Analysis
We calculated the diagnostic performance of each observer to predict level of surgical complexity for each stage, i.e. AAGL stage 1 to predict level A, AAGL stage 2 to predict level B, AAGL stage 3 to predict level C and AAGL stage 4 to predict level D. Data were analysed to determine the kappa and weighted kappa scores, accuracy, sensitivity, specificity, positive predictive value, negative predictive value, positive likelihood ratio, and negative likelihood ratio, with 95% confidence intervals. The AAGL system uses a cumulative point score schema, and stage is determined by score thresholds. The paper byAbrão et al. describes logistic regression to determine the point score thresholds defining stages 1-4, that would most accurately predict skill levels A–D (2). Stage 1 was determined to be 0 – 8 points, stage 2 was 9 to 15 points, stage 3 was 16 to 21 points and stage 4 was above 21 points.

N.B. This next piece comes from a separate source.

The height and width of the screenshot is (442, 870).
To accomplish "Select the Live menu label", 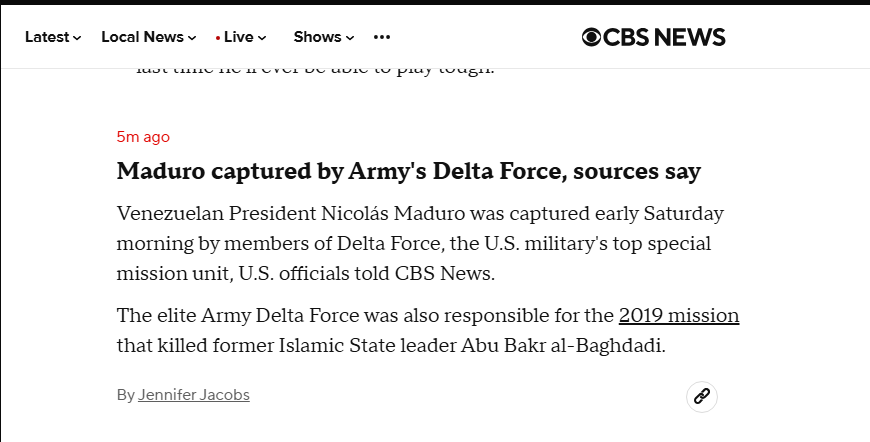I will tap(239, 37).
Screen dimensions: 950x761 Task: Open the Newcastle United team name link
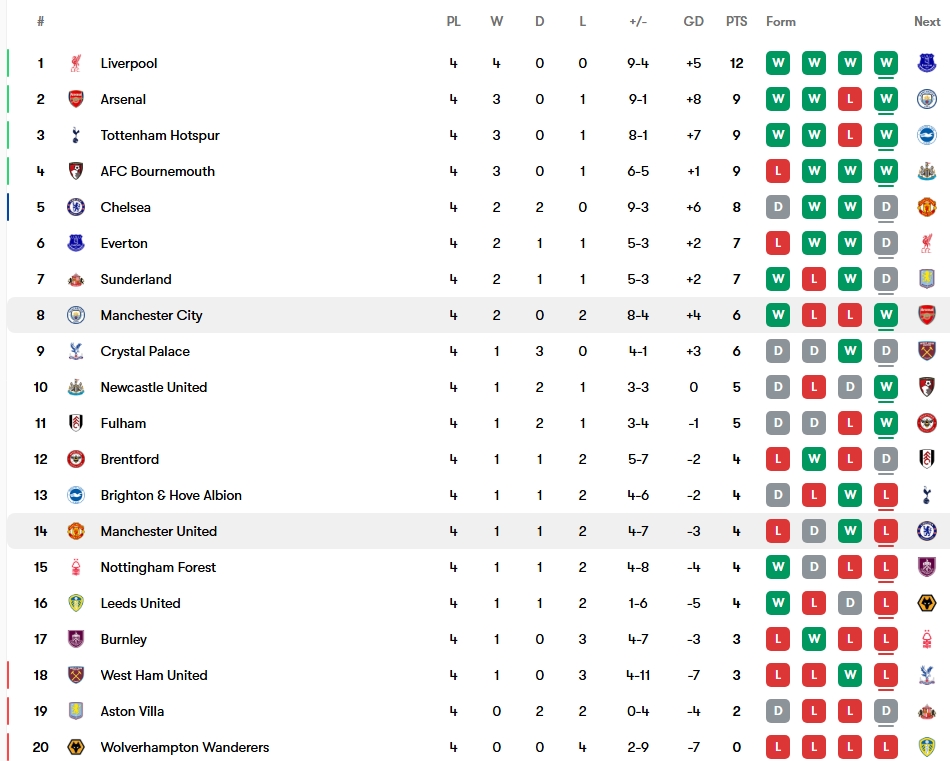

We tested our dataset in the same manner: area under the receiver operating characteristic curves (AUROC) were used to determined overall performance of A vs B/C/D (for a threshold of 8), A/B vs C/D (for a threshold of 15) & A/B/C vs D (for a threshold of 21), for each observer.
Continuous data were summarised by mean and standard deviation, median and interquartile range (25th to 75th percentile), and minimum to maximum. Categorical data were summarised by counts and proportions expressed as percentages. Ordinal data are described by cross-tabulation and summarised as described for continuous data.